WHAT TO WORK ON
Nothing should differ. Repeat every record as written.

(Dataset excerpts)
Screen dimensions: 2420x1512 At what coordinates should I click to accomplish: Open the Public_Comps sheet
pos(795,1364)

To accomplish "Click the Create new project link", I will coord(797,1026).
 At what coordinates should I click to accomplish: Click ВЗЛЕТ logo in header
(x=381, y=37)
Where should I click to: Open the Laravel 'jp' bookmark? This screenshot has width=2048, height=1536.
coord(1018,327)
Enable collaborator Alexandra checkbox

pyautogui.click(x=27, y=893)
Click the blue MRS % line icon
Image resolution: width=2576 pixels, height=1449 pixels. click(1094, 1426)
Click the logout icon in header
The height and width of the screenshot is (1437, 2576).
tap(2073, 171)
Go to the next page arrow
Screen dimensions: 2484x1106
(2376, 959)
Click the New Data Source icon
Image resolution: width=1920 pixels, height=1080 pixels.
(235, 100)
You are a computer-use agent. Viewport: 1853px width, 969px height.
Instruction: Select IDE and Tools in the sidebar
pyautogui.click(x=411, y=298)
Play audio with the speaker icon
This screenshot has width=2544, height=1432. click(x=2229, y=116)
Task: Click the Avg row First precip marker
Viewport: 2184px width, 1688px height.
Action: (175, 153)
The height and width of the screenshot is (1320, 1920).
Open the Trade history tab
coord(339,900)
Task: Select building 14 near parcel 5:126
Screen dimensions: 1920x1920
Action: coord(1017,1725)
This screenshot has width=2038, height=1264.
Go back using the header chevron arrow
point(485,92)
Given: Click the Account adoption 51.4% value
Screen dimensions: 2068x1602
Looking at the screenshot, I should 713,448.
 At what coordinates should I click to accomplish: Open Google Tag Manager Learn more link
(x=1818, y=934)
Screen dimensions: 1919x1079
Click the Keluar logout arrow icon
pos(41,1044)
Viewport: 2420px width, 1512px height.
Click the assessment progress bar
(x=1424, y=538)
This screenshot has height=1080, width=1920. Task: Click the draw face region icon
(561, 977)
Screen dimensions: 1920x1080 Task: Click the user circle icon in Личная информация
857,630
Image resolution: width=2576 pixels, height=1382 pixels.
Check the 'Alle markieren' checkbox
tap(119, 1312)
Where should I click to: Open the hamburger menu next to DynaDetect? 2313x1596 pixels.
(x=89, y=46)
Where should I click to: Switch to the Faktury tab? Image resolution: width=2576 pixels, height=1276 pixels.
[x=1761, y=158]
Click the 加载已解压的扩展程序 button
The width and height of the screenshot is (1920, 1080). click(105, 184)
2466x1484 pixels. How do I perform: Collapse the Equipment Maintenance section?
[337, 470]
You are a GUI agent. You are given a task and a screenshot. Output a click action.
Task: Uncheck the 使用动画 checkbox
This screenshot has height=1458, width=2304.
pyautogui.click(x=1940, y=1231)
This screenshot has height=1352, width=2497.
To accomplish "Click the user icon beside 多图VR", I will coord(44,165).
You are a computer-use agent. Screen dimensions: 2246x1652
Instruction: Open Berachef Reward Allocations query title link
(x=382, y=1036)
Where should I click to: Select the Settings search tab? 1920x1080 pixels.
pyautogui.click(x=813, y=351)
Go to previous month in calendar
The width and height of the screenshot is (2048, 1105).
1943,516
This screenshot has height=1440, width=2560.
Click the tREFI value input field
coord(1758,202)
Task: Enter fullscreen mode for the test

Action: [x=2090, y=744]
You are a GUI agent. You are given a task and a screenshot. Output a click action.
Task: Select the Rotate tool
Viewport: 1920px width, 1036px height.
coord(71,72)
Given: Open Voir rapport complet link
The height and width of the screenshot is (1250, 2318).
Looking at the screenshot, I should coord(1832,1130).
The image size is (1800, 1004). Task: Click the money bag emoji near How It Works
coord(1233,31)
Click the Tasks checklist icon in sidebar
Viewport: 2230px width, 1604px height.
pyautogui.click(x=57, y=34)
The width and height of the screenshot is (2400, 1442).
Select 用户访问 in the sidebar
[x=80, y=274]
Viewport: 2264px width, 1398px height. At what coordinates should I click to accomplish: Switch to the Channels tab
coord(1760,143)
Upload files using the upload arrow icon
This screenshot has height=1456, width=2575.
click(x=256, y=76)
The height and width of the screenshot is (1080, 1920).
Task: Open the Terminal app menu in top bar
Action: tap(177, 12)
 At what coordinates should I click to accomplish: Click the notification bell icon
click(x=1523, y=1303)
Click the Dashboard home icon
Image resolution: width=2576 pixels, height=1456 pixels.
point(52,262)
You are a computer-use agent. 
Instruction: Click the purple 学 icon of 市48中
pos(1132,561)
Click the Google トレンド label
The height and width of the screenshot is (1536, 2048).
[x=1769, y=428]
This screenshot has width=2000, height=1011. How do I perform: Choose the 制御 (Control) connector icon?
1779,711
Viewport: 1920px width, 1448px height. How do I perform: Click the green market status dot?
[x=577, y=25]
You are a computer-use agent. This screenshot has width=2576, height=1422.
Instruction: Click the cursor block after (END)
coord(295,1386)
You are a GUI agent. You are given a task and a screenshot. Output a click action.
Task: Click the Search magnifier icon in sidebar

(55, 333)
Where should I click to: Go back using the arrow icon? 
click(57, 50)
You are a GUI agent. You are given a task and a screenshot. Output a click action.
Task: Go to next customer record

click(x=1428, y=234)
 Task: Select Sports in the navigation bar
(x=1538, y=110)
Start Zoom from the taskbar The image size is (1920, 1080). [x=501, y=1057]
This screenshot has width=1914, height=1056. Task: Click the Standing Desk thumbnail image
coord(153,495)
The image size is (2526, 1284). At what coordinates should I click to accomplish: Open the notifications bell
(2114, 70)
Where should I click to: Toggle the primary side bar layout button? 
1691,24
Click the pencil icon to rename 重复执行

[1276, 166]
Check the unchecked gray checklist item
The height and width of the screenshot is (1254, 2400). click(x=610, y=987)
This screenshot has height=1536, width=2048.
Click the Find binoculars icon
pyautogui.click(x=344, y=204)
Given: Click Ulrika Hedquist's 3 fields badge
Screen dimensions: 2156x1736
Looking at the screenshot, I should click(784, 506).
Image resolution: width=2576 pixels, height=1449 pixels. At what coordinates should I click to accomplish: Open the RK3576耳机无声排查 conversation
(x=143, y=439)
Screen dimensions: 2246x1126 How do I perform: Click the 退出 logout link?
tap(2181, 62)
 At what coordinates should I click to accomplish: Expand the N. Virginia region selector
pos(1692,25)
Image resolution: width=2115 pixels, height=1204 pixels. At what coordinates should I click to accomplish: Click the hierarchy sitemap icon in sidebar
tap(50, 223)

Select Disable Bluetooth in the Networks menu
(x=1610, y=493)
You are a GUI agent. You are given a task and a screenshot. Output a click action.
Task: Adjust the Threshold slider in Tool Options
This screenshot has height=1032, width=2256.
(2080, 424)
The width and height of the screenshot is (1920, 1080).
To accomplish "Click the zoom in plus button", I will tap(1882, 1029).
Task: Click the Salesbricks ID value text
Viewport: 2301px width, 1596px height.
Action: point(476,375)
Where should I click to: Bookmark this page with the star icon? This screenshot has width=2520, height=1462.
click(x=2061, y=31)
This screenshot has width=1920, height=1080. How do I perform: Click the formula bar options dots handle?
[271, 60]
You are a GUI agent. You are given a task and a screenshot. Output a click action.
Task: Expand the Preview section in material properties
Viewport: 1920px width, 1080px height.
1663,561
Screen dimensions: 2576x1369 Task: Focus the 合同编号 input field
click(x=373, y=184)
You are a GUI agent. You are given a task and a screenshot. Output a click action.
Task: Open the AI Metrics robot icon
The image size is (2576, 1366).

ANSWER BOX
Screen dimensions: 2420x1512 At what coordinates should I click to accomplish: Open the Public_Comps sheet
pos(795,1364)

To accomplish "Click the Create new project link", I will coord(797,1026).
 At what coordinates should I click to accomplish: Click ВЗЛЕТ logo in header
(x=381, y=37)
Where should I click to: Open the Laravel 'jp' bookmark? This screenshot has width=2048, height=1536.
coord(1018,327)
Enable collaborator Alexandra checkbox

pyautogui.click(x=27, y=893)
Click the blue MRS % line icon
Image resolution: width=2576 pixels, height=1449 pixels. click(1094, 1426)
Click the logout icon in header
The height and width of the screenshot is (1437, 2576).
tap(2073, 171)
Go to the next page arrow
Screen dimensions: 2484x1106
(2376, 959)
Click the New Data Source icon
Image resolution: width=1920 pixels, height=1080 pixels.
(235, 100)
You are a computer-use agent. Viewport: 1853px width, 969px height.
Instruction: Select IDE and Tools in the sidebar
pyautogui.click(x=411, y=298)
Play audio with the speaker icon
This screenshot has width=2544, height=1432. click(x=2229, y=116)
Task: Click the Avg row First precip marker
Viewport: 2184px width, 1688px height.
Action: (175, 153)
The height and width of the screenshot is (1320, 1920).
Open the Trade history tab
coord(339,900)
Task: Select building 14 near parcel 5:126
Screen dimensions: 1920x1920
Action: coord(1017,1725)
This screenshot has width=2038, height=1264.
Go back using the header chevron arrow
point(485,92)
Given: Click the Account adoption 51.4% value
Screen dimensions: 2068x1602
Looking at the screenshot, I should 713,448.
 At what coordinates should I click to accomplish: Open Google Tag Manager Learn more link
(x=1818, y=934)
Screen dimensions: 1919x1079
Click the Keluar logout arrow icon
pos(41,1044)
Viewport: 2420px width, 1512px height.
Click the assessment progress bar
(x=1424, y=538)
This screenshot has height=1080, width=1920. Task: Click the draw face region icon
(561, 977)
Screen dimensions: 1920x1080 Task: Click the user circle icon in Личная информация
857,630
Image resolution: width=2576 pixels, height=1382 pixels.
Check the 'Alle markieren' checkbox
tap(119, 1312)
Where should I click to: Open the hamburger menu next to DynaDetect? 2313x1596 pixels.
(x=89, y=46)
Where should I click to: Switch to the Faktury tab? Image resolution: width=2576 pixels, height=1276 pixels.
[x=1761, y=158]
Click the 加载已解压的扩展程序 button
The width and height of the screenshot is (1920, 1080). click(105, 184)
2466x1484 pixels. How do I perform: Collapse the Equipment Maintenance section?
[337, 470]
You are a GUI agent. You are given a task and a screenshot. Output a click action.
Task: Uncheck the 使用动画 checkbox
This screenshot has height=1458, width=2304.
pyautogui.click(x=1940, y=1231)
This screenshot has height=1352, width=2497.
To accomplish "Click the user icon beside 多图VR", I will coord(44,165).
You are a computer-use agent. Screen dimensions: 2246x1652
Instruction: Open Berachef Reward Allocations query title link
(x=382, y=1036)
Where should I click to: Select the Settings search tab? 1920x1080 pixels.
pyautogui.click(x=813, y=351)
Go to previous month in calendar
The width and height of the screenshot is (2048, 1105).
1943,516
This screenshot has height=1440, width=2560.
Click the tREFI value input field
coord(1758,202)
Task: Enter fullscreen mode for the test

Action: [x=2090, y=744]
You are a GUI agent. You are given a task and a screenshot. Output a click action.
Task: Select the Rotate tool
Viewport: 1920px width, 1036px height.
coord(71,72)
Given: Open Voir rapport complet link
The height and width of the screenshot is (1250, 2318).
Looking at the screenshot, I should coord(1832,1130).
The image size is (1800, 1004). Task: Click the money bag emoji near How It Works
coord(1233,31)
Click the Tasks checklist icon in sidebar
Viewport: 2230px width, 1604px height.
pyautogui.click(x=57, y=34)
The width and height of the screenshot is (2400, 1442).
Select 用户访问 in the sidebar
[x=80, y=274]
Viewport: 2264px width, 1398px height. At what coordinates should I click to accomplish: Switch to the Channels tab
coord(1760,143)
Upload files using the upload arrow icon
This screenshot has height=1456, width=2575.
click(x=256, y=76)
The height and width of the screenshot is (1080, 1920).
Task: Open the Terminal app menu in top bar
Action: tap(177, 12)
 At what coordinates should I click to accomplish: Click the notification bell icon
click(x=1523, y=1303)
Click the Dashboard home icon
Image resolution: width=2576 pixels, height=1456 pixels.
point(52,262)
You are a computer-use agent. 
Instruction: Click the purple 学 icon of 市48中
pos(1132,561)
Click the Google トレンド label
The height and width of the screenshot is (1536, 2048).
[x=1769, y=428]
This screenshot has width=2000, height=1011. How do I perform: Choose the 制御 (Control) connector icon?
1779,711
Viewport: 1920px width, 1448px height. How do I perform: Click the green market status dot?
[x=577, y=25]
You are a computer-use agent. This screenshot has width=2576, height=1422.
Instruction: Click the cursor block after (END)
coord(295,1386)
You are a GUI agent. You are given a task and a screenshot. Output a click action.
Task: Click the Search magnifier icon in sidebar

(55, 333)
Where should I click to: Go back using the arrow icon? 
click(57, 50)
You are a GUI agent. You are given a task and a screenshot. Output a click action.
Task: Go to next customer record

click(x=1428, y=234)
 Task: Select Sports in the navigation bar
(x=1538, y=110)
Start Zoom from the taskbar The image size is (1920, 1080). [x=501, y=1057]
This screenshot has width=1914, height=1056. Task: Click the Standing Desk thumbnail image
coord(153,495)
The image size is (2526, 1284). At what coordinates should I click to accomplish: Open the notifications bell
(2114, 70)
Where should I click to: Toggle the primary side bar layout button? 
1691,24
Click the pencil icon to rename 重复执行

[1276, 166]
Check the unchecked gray checklist item
The height and width of the screenshot is (1254, 2400). click(x=610, y=987)
This screenshot has height=1536, width=2048.
Click the Find binoculars icon
pyautogui.click(x=344, y=204)
Given: Click Ulrika Hedquist's 3 fields badge
Screen dimensions: 2156x1736
Looking at the screenshot, I should click(784, 506).
Image resolution: width=2576 pixels, height=1449 pixels. At what coordinates should I click to accomplish: Open the RK3576耳机无声排查 conversation
(x=143, y=439)
Screen dimensions: 2246x1126 How do I perform: Click the 退出 logout link?
tap(2181, 62)
 At what coordinates should I click to accomplish: Expand the N. Virginia region selector
pos(1692,25)
Image resolution: width=2115 pixels, height=1204 pixels. At what coordinates should I click to accomplish: Click the hierarchy sitemap icon in sidebar
tap(50, 223)

Select Disable Bluetooth in the Networks menu
(x=1610, y=493)
You are a GUI agent. You are given a task and a screenshot. Output a click action.
Task: Adjust the Threshold slider in Tool Options
This screenshot has height=1032, width=2256.
(2080, 424)
The width and height of the screenshot is (1920, 1080).
To accomplish "Click the zoom in plus button", I will tap(1882, 1029).
Task: Click the Salesbricks ID value text
Viewport: 2301px width, 1596px height.
Action: point(476,375)
Where should I click to: Bookmark this page with the star icon? This screenshot has width=2520, height=1462.
click(x=2061, y=31)
This screenshot has width=1920, height=1080. How do I perform: Click the formula bar options dots handle?
[271, 60]
You are a GUI agent. You are given a task and a screenshot. Output a click action.
Task: Expand the Preview section in material properties
Viewport: 1920px width, 1080px height.
1663,561
Screen dimensions: 2576x1369 Task: Focus the 合同编号 input field
click(x=373, y=184)
You are a GUI agent. You are given a task and a screenshot. Output a click action.
Task: Open the AI Metrics robot icon
The image size is (2576, 1366).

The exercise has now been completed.